Woo hoo – I finally got to run the third adventure in my Staff of Suha trilogy tonight! (Adventure one and adventure two have been previously published.) I ran it as a MyRealms game at my friendly local game store. This was the inaugural run of the adventure, so it’s still a work in progress, but it was so much fun.

First, I should mention that my players were awesome. I had a father and son at the table whom I’ve played with before (I love multi-generational gaming families). I had a new player who was playing his third game of D&D ever – super nice guy.

And I had a husband and wife pair; I had met the husband a few weeks ago at D&D Encounters when he was a brand new player, and I managed to kill off his character in that first session. We’ve kept in touch, and his wife was excited about playing, too. The wife made homemade gluten-free cookies for me and my wife (who’s allergic to gluten) to thank me for helping with their characters and getting them into the game tonight. How sweet is that? I really, really like this couple, and I’m hoping that I’m making some new friends here.

Anyway, the adventure itself started off with a little exposition, then moved into the first action scene. I won’t go into too much detail here; I’ll put up a full post about the adventure itself once it’s polished (after I run it at Tacticon over Labor Day weekend). Suffice it to say that the first battle began with the PCs in total darkness. I forgot some of the abilities I had given to the leader of that fight, but it was still a good battle. Lots of PCs were bloodied, but none fell unconscious. The party interrogated the leader, who gave them some information but then died in anguish (he evidently said too much). And the party discovered one of the three artifacts they were seeking.

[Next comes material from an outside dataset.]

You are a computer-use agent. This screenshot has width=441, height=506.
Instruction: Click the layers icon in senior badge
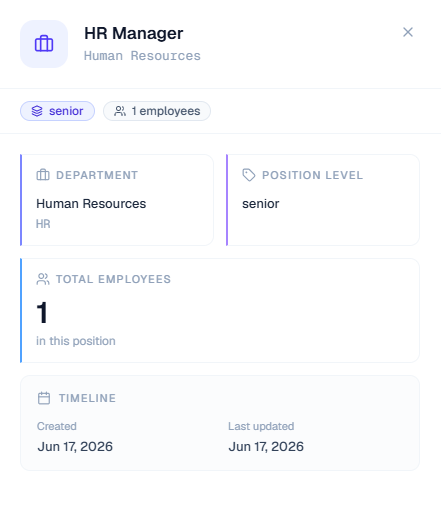[37, 111]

We had some exploration after that. This was technically a skill challenge, though I’m running it as several scenes that each have their own success and failure consequences. I really, really liked this approach, and the way that the PCs worked together. I’m getting farther away from the formal skill challenge structure and closer to just scenes that use skills. This particular challenge consists of three scenes, followed by a combat encounter, followed by the final scene.

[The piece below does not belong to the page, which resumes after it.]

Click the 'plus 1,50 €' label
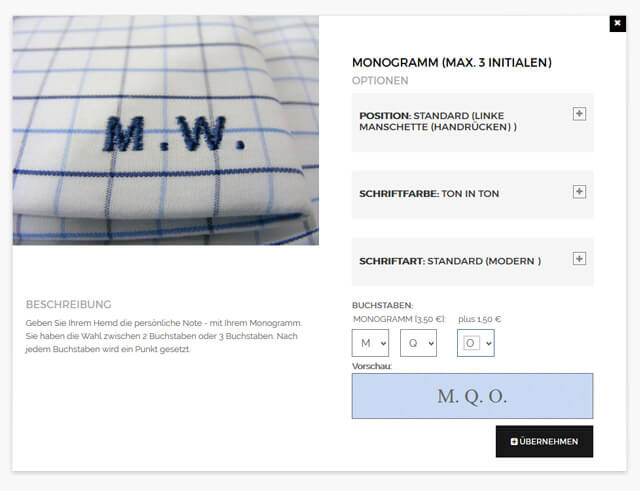The width and height of the screenshot is (640, 491). tap(480, 319)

The second combat encounter began with some sneaking and spying and conversation, but erupted into battle when the assassin in the party had to be true to his nature and took a swing at a bad guy.

I skipped the final skill challenge scene because we were running way short on time, and just threw the PCs into the final battle with fewer minions than I originally planned. I was pleased that the party took advantage of two different terrain effects in this battle, and even though I forgot about a mini skill challenge that was supposed to be running during the boss battle, it was a cool fight. The boss wasn’t quite as interesting as I had hoped, but he wasn’t bad.

Enemy lair with ziggurat and magma river - no grid

I ultimately had to end the battle early because the store was closing, so I declared victory for the PCs and called it a night.

Lessons learned:

  • I need to shrink some of the encounter maps. One map has some terrain effects that work in blast areas; an overly-large map encourages the monsters to spread out too much, making the terrain effects less attractive.
  • Minions that explode upon death are fun, but only in moderation. I think my second battle is overdoing it. Maybe I’ll make them non-minions and have fewer of them.
  • If I’m going to give the PCs cool magic items to use during the adventure, I don’t want it to be too hard for them to figure out what the items do. I think I’ll have this auto-succeed during a rest (I was previously requiring an Arcana check).
  • Players are easily tempted by treasure. If you dangle something valuable-looking just out of reach (literally, in this case), they will move heaven and earth to get it.
  • Having an in-game time limit does a nice job of ramping up the tension (and provides an incentive not to take back-to-back short rests to maximize healing powers).

I hope to run this adventure once for my home game players before Tacticon. Once I feel that it’s polished, I plan to release it on the blog, and then I plan to release the whole trilogy (edited and updated) as a single big adventure. I’d like to make it look a little bit pretty, too, and I’d be willing to pay for some help with layout and maybe even commission some artwork. Does anyone have suggestions on this sort of thing? How do I find and hire a freelance layout person?

2 thoughts on “Running my third homemade D&D4e adventure at the FLGS

  1. “Players are easily tempted by treasure. If you dangle something valuable-looking just out of reach (literally, in this case), they will move heaven and earth to get it.”

    You mean I wasn’t the first to end up hanging from the ceiling over a trap, in pursuit of awe-inspiring treasure?
    It was worth every bit of the damage I took winning it.

    Thanks for a great game at Tacticon.

    • Heh. Gramps is apparently following in a growing line of greedy treasure-seekers. But if you can’t be a greedy treasure seeker while playing D&D, what’s the point?

      Thanks for playing in a fun session at TactiCon – I think that one has been my personal favorite so far.